Exercise requirements: Go over the entries below line by line, copying each one that contains the word "Menu".

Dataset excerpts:
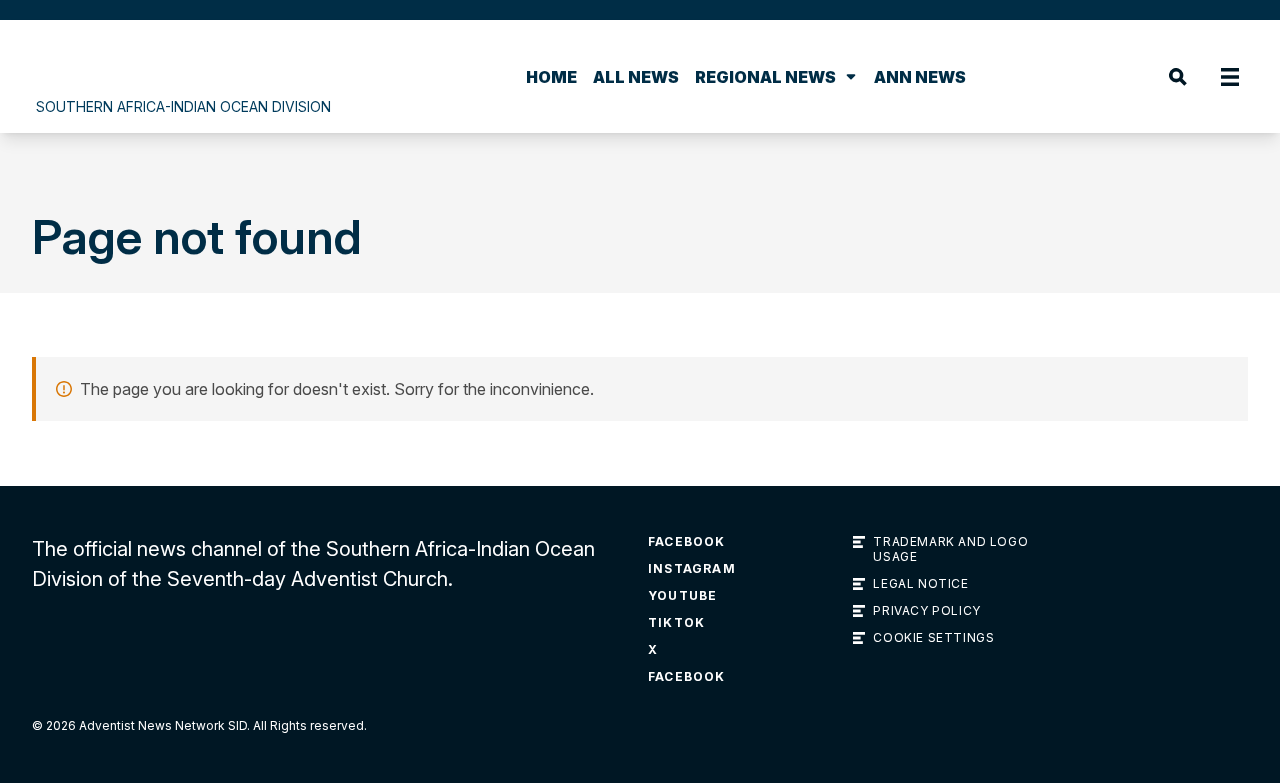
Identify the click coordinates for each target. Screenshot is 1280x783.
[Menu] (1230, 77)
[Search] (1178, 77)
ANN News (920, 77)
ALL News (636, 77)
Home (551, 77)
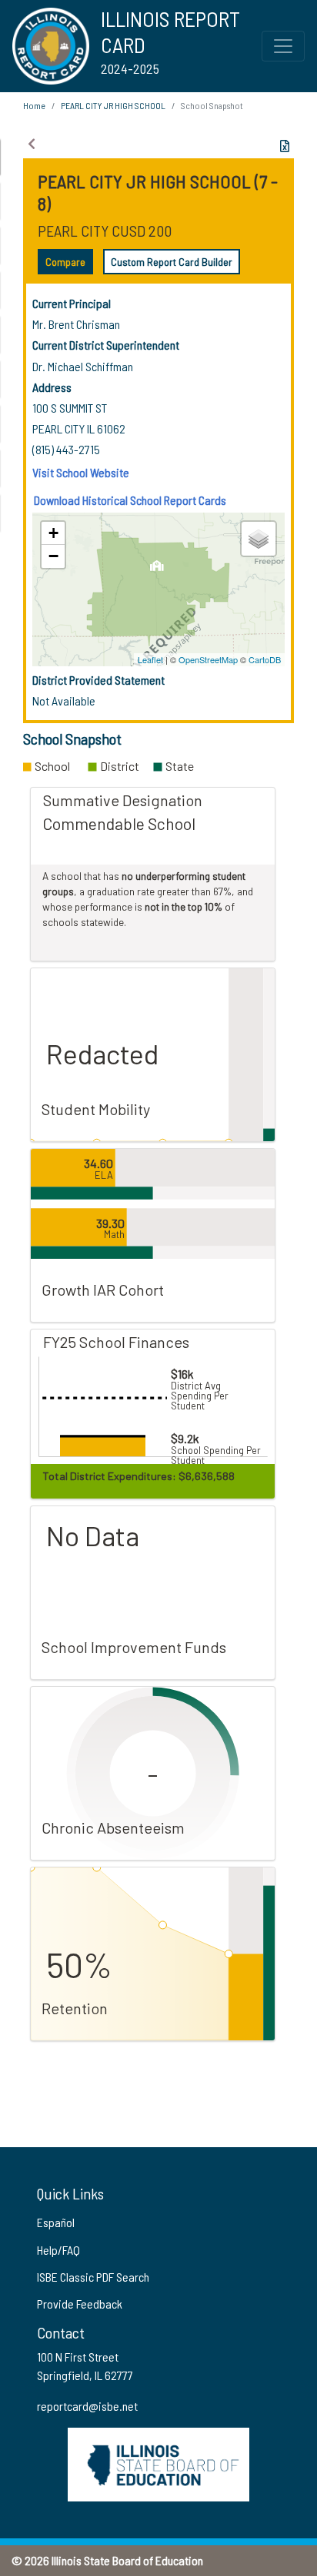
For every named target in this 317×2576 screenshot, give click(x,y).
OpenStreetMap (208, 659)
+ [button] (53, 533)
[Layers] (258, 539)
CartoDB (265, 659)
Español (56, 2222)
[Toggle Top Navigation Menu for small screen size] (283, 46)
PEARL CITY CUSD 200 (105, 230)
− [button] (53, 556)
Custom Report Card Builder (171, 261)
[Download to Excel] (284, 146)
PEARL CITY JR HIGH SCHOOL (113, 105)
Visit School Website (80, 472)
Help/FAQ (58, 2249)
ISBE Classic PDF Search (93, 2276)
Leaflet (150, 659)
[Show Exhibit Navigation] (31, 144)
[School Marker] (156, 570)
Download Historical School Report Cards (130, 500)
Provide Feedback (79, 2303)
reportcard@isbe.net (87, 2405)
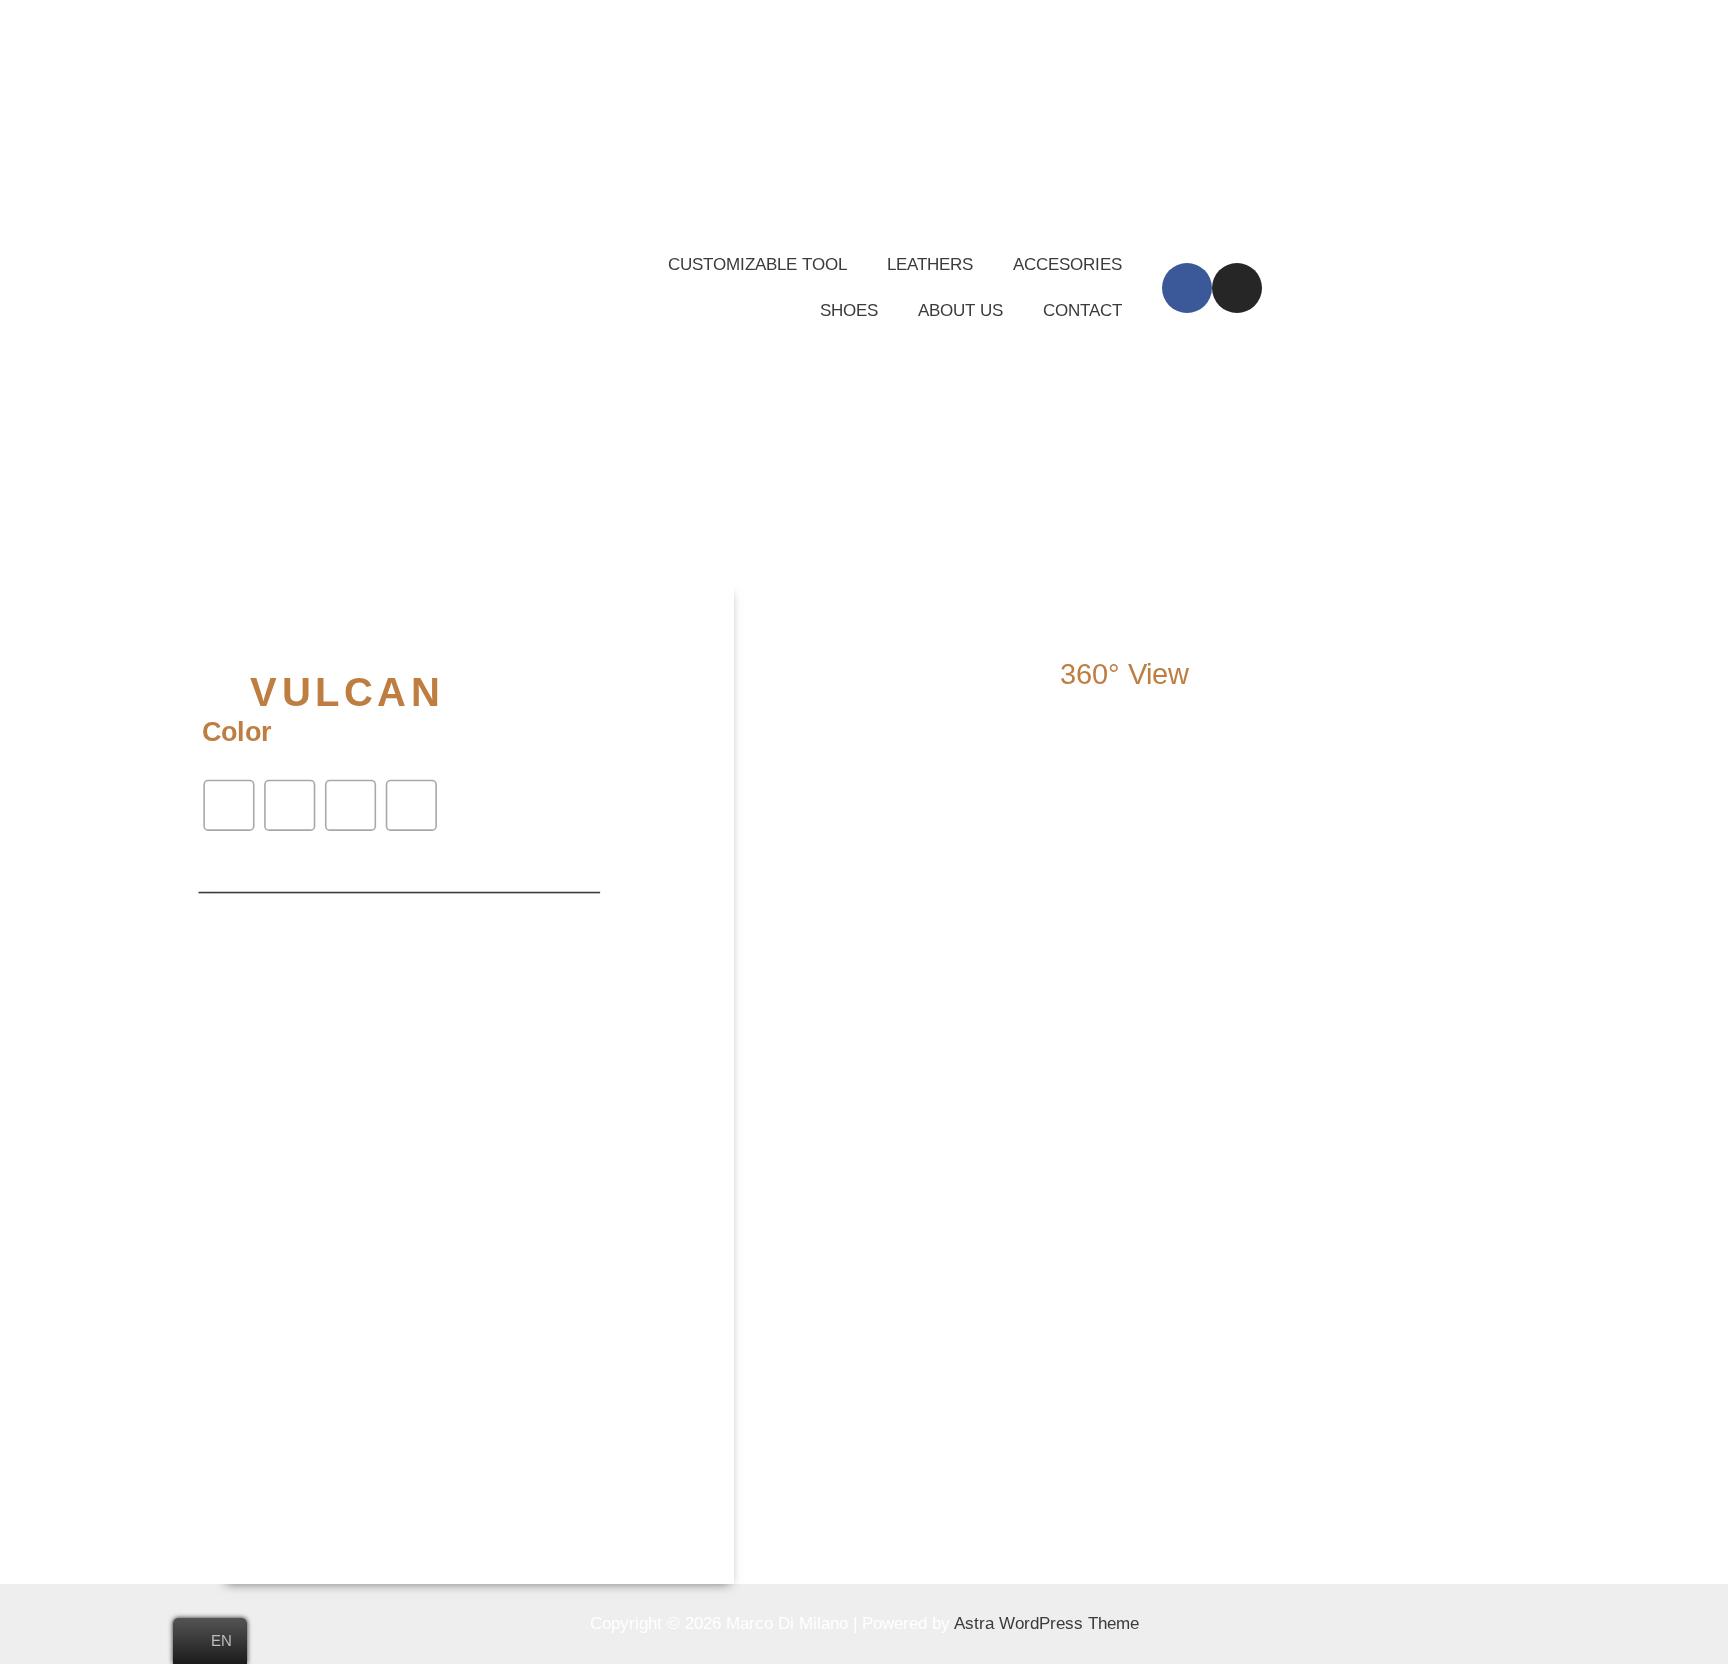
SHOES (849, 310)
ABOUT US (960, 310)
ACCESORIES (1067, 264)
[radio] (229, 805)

Answer section:
[Menu] (1230, 77)
[Toggle Top Navigation Menu for small screen size] (283, 46)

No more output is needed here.